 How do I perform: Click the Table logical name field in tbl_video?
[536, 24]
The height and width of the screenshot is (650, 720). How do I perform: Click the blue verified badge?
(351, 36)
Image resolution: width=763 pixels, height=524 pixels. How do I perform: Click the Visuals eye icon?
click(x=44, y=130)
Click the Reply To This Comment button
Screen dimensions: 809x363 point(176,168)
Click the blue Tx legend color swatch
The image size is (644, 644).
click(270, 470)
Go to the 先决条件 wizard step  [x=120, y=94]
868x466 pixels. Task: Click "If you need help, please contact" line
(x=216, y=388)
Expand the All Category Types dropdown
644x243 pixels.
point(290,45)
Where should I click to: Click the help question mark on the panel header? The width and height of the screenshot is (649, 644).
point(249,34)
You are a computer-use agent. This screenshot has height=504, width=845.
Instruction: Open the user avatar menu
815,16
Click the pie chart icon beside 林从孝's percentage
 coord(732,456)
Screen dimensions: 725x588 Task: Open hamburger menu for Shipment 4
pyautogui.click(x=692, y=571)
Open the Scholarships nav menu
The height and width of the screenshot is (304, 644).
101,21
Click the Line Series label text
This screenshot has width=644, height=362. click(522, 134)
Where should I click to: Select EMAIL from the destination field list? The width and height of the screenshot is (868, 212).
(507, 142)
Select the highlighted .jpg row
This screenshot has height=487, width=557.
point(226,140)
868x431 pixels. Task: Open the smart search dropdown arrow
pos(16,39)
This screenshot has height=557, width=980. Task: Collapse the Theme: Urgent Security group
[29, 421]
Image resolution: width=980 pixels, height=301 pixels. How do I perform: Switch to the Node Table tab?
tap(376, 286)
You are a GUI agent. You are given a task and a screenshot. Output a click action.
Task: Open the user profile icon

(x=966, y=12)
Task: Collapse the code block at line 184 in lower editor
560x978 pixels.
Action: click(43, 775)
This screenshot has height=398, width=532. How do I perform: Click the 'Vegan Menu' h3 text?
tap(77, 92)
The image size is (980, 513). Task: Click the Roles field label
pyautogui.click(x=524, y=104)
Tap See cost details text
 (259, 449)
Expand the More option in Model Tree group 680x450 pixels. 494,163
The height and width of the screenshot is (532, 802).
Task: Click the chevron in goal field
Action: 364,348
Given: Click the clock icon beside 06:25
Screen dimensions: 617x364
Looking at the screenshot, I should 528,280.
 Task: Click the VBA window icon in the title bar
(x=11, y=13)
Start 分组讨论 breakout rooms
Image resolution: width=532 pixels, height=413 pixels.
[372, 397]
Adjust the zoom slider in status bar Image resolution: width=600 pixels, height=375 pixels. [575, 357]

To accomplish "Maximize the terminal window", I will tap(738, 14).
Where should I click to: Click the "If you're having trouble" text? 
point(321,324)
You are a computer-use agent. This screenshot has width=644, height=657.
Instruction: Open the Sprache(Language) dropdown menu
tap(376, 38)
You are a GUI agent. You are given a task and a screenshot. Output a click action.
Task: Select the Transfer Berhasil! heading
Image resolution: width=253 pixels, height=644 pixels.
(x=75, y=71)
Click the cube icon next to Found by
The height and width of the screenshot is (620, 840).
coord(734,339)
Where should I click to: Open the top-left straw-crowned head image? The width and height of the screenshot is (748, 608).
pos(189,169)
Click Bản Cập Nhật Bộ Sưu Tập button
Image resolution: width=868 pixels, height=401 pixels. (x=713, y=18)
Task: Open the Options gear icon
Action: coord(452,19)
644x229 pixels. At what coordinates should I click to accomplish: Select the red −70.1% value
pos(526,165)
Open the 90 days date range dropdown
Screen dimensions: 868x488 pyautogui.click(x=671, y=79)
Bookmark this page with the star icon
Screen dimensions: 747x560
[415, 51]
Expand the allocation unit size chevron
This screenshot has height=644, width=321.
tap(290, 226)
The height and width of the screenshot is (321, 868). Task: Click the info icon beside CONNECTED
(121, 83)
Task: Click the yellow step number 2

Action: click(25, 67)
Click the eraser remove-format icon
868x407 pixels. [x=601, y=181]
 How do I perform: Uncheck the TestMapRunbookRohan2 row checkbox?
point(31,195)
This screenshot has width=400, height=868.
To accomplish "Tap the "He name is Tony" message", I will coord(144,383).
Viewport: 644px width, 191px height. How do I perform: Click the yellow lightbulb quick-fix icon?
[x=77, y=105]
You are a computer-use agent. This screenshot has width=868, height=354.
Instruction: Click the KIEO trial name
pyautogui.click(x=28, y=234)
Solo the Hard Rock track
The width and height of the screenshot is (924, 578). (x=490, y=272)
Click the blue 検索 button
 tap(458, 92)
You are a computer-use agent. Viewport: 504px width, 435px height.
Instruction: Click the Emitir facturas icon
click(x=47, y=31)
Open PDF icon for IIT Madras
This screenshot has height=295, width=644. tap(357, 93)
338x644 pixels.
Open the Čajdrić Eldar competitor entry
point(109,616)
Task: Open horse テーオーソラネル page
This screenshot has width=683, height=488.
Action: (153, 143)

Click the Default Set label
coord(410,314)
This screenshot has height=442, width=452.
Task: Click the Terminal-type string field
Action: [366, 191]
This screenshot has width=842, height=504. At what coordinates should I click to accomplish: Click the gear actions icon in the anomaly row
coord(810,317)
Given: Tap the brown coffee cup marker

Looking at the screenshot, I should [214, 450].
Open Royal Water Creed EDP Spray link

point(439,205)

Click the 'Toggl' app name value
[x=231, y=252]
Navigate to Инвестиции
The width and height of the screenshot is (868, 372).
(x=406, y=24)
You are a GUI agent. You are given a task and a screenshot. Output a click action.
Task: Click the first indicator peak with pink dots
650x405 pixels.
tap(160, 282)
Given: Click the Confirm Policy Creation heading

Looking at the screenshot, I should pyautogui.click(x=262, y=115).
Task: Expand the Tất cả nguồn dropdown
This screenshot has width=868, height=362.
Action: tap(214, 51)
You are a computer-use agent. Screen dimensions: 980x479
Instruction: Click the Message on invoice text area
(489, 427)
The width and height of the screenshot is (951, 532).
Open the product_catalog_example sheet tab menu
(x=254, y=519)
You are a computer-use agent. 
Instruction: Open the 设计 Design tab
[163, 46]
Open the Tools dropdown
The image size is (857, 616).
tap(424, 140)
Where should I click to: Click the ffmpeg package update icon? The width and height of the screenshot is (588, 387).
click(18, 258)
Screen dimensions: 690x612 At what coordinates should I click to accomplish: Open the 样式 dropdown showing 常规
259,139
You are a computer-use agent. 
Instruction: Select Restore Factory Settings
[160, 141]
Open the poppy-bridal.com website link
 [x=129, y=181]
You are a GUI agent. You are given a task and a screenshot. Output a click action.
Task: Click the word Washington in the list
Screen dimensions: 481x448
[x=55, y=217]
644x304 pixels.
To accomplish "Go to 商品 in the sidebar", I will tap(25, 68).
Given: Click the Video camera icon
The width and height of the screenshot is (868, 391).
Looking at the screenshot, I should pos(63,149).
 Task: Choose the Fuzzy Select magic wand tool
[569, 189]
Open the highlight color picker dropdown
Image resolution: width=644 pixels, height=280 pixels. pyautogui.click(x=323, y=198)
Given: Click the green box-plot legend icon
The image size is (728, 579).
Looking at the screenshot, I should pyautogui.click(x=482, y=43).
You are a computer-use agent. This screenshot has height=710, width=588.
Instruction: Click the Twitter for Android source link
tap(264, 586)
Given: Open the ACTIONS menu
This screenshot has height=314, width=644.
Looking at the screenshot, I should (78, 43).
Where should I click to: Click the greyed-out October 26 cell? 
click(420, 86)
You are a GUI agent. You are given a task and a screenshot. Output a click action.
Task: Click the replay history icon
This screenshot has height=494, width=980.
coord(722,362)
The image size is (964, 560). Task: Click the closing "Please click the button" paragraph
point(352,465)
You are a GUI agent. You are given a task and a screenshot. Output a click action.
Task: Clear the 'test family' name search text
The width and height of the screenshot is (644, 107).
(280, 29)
^^^^^^^^^^^^^^^^
### Task objective
Return every line from the one holding "Open the Tools dropdown" through the end of the data, exactly as it appears, with both ends kept and nothing else.

### Response to the exercise
Open the Tools dropdown
The image size is (857, 616).
tap(424, 140)
Where should I click to: Click the ffmpeg package update icon? The width and height of the screenshot is (588, 387).
click(18, 258)
Screen dimensions: 690x612 At what coordinates should I click to accomplish: Open the 样式 dropdown showing 常规
259,139
You are a computer-use agent. 
Instruction: Select Restore Factory Settings
[160, 141]
Open the poppy-bridal.com website link
 [x=129, y=181]
You are a GUI agent. You are given a task and a screenshot. Output a click action.
Task: Click the word Washington in the list
Screen dimensions: 481x448
[x=55, y=217]
644x304 pixels.
To accomplish "Go to 商品 in the sidebar", I will tap(25, 68).
Given: Click the Video camera icon
The width and height of the screenshot is (868, 391).
Looking at the screenshot, I should pos(63,149).
 Task: Choose the Fuzzy Select magic wand tool
[569, 189]
Open the highlight color picker dropdown
Image resolution: width=644 pixels, height=280 pixels. pyautogui.click(x=323, y=198)
Given: Click the green box-plot legend icon
The image size is (728, 579).
Looking at the screenshot, I should pyautogui.click(x=482, y=43).
You are a computer-use agent. This screenshot has height=710, width=588.
Instruction: Click the Twitter for Android source link
tap(264, 586)
Given: Open the ACTIONS menu
This screenshot has height=314, width=644.
Looking at the screenshot, I should (78, 43).
Where should I click to: Click the greyed-out October 26 cell? 
click(420, 86)
You are a GUI agent. You are given a task and a screenshot. Output a click action.
Task: Click the replay history icon
This screenshot has height=494, width=980.
coord(722,362)
The image size is (964, 560). Task: Click the closing "Please click the button" paragraph
point(352,465)
You are a GUI agent. You are given a task and a screenshot. Output a click action.
Task: Clear the 'test family' name search text
The width and height of the screenshot is (644, 107).
(280, 29)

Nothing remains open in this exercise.